## EXERCISE GOAL
Could you repeat, word for word, only the lines from the one containing "Click the feather quill icon in text box" through the final line of the records below?

Saved entries:

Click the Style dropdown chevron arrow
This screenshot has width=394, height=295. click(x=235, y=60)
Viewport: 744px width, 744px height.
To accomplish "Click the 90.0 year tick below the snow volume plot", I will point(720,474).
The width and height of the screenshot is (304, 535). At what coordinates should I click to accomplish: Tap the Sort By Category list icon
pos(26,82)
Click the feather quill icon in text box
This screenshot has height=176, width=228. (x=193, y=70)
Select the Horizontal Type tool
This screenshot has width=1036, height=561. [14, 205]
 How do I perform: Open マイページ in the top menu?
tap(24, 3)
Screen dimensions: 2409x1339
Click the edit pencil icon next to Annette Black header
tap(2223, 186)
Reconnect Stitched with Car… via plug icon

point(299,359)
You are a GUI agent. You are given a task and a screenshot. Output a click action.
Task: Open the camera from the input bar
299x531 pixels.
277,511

## PROBLEM SOLUTION
Click the feather quill icon in text box
This screenshot has height=176, width=228. (x=193, y=70)
Select the Horizontal Type tool
This screenshot has width=1036, height=561. [14, 205]
 How do I perform: Open マイページ in the top menu?
tap(24, 3)
Screen dimensions: 2409x1339
Click the edit pencil icon next to Annette Black header
tap(2223, 186)
Reconnect Stitched with Car… via plug icon

point(299,359)
You are a GUI agent. You are given a task and a screenshot. Output a click action.
Task: Open the camera from the input bar
299x531 pixels.
277,511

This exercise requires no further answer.